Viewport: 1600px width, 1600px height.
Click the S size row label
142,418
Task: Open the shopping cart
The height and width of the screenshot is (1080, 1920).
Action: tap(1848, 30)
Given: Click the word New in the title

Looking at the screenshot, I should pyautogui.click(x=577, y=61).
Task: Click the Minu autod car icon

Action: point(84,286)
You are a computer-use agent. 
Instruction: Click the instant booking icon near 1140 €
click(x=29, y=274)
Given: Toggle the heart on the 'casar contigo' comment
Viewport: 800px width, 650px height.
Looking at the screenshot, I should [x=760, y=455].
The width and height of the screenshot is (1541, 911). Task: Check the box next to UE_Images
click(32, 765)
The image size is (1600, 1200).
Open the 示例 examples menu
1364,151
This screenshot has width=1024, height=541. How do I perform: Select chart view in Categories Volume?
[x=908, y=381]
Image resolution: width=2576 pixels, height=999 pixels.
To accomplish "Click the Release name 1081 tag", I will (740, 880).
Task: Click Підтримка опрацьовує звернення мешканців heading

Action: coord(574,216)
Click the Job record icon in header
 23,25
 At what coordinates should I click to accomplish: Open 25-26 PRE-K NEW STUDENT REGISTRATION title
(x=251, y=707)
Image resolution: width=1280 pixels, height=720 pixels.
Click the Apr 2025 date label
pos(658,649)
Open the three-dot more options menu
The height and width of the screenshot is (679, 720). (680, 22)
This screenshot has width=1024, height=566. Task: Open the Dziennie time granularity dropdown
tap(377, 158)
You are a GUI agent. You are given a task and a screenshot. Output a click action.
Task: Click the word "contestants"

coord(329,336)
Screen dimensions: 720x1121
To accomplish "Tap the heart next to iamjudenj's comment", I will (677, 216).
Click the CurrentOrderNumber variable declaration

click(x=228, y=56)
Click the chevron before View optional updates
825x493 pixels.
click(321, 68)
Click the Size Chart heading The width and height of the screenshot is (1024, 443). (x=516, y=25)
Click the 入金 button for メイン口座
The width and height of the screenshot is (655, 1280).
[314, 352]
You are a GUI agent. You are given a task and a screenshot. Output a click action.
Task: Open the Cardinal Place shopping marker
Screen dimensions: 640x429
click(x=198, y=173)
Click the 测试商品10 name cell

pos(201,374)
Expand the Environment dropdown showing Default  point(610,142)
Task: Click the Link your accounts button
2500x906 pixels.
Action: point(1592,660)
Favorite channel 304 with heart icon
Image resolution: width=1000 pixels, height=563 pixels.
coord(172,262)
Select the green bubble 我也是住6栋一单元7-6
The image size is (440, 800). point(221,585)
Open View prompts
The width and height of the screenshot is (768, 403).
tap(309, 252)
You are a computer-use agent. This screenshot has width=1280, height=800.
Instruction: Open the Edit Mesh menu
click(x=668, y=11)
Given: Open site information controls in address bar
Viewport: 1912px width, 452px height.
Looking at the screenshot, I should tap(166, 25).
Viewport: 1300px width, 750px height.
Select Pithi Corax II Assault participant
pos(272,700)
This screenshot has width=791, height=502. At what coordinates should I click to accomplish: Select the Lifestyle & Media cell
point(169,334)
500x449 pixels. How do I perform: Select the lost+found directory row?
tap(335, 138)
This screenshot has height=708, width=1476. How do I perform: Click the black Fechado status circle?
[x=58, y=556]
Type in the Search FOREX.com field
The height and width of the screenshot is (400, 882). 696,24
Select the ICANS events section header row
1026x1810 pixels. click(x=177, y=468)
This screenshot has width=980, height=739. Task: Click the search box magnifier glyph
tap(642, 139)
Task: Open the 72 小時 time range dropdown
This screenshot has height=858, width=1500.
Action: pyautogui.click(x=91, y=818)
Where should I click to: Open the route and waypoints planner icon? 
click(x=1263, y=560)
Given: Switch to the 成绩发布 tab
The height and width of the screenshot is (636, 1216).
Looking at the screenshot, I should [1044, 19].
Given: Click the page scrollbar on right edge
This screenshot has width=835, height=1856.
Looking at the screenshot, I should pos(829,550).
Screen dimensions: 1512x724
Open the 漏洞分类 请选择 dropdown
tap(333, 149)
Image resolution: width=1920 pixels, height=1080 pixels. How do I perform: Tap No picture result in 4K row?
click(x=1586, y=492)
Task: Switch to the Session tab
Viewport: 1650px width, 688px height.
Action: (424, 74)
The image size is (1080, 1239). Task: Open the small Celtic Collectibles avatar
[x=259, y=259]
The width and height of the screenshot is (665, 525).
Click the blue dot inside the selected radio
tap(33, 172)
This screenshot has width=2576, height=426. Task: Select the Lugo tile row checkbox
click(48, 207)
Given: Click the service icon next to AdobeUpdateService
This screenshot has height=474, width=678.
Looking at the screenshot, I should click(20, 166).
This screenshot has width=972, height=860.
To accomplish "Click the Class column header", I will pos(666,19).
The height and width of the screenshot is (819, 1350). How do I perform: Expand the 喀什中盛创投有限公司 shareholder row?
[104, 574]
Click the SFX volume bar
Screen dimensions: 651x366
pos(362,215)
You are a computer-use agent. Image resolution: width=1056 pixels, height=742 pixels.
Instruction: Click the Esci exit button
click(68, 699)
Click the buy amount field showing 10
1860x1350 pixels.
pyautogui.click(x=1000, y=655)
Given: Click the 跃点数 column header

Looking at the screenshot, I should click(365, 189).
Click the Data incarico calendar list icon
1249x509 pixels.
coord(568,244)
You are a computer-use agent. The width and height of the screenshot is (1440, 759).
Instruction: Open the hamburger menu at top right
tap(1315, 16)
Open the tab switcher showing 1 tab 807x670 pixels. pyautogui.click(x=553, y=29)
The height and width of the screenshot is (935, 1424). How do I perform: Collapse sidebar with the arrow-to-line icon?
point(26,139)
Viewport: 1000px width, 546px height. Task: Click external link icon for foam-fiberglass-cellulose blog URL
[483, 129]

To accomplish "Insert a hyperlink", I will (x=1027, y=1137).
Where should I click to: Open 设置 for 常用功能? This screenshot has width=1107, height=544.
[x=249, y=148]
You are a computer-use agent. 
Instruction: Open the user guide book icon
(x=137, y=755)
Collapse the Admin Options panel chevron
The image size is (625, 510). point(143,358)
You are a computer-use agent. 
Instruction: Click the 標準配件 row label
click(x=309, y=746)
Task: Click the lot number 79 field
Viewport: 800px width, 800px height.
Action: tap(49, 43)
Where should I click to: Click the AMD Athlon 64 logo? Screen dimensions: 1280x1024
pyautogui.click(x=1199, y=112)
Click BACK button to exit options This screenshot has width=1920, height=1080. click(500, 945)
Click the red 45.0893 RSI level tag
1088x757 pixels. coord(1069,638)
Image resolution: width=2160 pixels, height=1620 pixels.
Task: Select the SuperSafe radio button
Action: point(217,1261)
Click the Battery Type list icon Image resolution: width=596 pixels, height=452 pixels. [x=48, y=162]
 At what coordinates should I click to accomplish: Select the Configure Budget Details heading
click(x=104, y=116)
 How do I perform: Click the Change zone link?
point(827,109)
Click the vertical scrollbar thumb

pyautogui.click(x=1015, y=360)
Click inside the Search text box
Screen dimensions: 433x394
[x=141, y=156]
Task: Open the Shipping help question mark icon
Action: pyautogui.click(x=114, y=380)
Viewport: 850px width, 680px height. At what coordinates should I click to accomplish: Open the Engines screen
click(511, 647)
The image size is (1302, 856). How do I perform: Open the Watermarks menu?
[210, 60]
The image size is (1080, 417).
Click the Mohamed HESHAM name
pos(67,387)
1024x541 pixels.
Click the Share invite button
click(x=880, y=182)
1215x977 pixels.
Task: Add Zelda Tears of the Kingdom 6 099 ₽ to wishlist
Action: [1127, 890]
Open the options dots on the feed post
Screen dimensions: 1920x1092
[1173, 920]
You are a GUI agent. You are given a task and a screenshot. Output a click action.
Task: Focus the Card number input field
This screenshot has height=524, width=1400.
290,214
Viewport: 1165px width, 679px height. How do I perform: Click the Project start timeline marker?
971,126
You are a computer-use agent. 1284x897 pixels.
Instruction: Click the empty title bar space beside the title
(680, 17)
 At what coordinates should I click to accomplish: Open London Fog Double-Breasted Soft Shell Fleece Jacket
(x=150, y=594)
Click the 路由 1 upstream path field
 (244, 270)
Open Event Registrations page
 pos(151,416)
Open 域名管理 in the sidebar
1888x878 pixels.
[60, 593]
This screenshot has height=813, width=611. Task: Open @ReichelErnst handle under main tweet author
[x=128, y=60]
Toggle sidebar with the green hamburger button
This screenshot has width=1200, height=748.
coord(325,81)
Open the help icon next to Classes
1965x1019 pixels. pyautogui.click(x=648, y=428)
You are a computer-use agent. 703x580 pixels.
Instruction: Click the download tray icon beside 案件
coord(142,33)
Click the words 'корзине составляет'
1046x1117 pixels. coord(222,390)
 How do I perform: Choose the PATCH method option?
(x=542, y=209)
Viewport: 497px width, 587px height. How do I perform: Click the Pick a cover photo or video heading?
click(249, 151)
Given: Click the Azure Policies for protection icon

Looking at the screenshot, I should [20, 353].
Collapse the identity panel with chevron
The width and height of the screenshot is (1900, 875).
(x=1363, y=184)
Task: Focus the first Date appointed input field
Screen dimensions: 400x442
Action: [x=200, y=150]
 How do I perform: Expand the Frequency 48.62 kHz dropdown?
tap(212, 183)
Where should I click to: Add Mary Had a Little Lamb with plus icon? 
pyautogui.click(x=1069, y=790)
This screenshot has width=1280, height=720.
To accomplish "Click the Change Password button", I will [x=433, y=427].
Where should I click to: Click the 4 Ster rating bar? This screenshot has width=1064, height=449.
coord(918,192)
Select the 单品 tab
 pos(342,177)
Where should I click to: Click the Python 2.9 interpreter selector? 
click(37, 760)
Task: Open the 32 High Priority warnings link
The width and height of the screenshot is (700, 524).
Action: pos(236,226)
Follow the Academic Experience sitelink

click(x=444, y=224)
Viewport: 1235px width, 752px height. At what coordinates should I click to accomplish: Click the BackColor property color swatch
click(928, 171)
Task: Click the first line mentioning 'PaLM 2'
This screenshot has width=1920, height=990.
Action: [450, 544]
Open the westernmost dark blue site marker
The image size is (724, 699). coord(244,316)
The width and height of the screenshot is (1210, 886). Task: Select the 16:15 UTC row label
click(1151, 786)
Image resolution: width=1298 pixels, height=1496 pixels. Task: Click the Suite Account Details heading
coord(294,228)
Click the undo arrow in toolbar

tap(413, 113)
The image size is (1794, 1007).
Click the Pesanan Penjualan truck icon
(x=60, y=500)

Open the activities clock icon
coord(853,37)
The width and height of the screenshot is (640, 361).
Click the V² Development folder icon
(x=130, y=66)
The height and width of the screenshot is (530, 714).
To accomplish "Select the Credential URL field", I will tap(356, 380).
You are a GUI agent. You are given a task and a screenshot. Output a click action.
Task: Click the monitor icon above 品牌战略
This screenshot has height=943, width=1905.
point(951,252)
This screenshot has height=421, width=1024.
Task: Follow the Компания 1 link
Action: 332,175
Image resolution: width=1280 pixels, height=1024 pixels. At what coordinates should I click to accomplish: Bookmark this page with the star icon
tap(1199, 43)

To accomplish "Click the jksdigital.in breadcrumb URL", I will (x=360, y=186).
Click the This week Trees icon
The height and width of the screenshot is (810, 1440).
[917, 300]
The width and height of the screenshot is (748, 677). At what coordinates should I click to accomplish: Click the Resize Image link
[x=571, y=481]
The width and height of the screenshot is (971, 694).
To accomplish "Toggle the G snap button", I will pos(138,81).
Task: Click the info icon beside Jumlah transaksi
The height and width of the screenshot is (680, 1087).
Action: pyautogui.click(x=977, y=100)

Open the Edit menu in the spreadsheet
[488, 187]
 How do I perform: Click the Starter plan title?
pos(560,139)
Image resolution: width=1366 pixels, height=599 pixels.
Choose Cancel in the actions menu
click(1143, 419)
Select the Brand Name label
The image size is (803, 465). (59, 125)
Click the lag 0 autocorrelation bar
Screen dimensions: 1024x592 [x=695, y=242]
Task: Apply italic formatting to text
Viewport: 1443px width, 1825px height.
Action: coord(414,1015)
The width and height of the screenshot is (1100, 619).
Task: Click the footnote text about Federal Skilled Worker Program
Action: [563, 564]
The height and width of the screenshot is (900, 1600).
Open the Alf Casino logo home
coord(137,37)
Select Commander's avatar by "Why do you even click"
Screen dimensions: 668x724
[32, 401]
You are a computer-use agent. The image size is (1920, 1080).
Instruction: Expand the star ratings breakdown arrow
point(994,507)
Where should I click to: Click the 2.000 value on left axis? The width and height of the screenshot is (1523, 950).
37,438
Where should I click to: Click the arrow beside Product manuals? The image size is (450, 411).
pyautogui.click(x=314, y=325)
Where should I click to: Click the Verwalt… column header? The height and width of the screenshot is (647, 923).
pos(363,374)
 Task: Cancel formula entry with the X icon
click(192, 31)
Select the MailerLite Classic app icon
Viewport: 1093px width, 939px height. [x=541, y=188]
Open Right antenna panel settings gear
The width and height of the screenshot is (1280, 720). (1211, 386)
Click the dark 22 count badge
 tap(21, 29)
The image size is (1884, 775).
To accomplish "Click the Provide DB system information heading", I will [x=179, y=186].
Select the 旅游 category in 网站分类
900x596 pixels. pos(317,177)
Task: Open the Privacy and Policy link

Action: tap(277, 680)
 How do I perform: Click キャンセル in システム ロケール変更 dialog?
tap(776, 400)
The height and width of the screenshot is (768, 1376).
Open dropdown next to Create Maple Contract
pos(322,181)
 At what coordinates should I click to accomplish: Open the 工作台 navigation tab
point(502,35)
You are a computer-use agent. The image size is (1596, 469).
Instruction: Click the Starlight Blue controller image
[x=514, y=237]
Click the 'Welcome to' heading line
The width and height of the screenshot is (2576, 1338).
****************
Exercise instructions:
Write out every line of the listing that holds the word "information".

Result of the exercise:
Given: Open site information controls in address bar
To accomplish "Click the Provide DB system information heading", I will [x=179, y=186].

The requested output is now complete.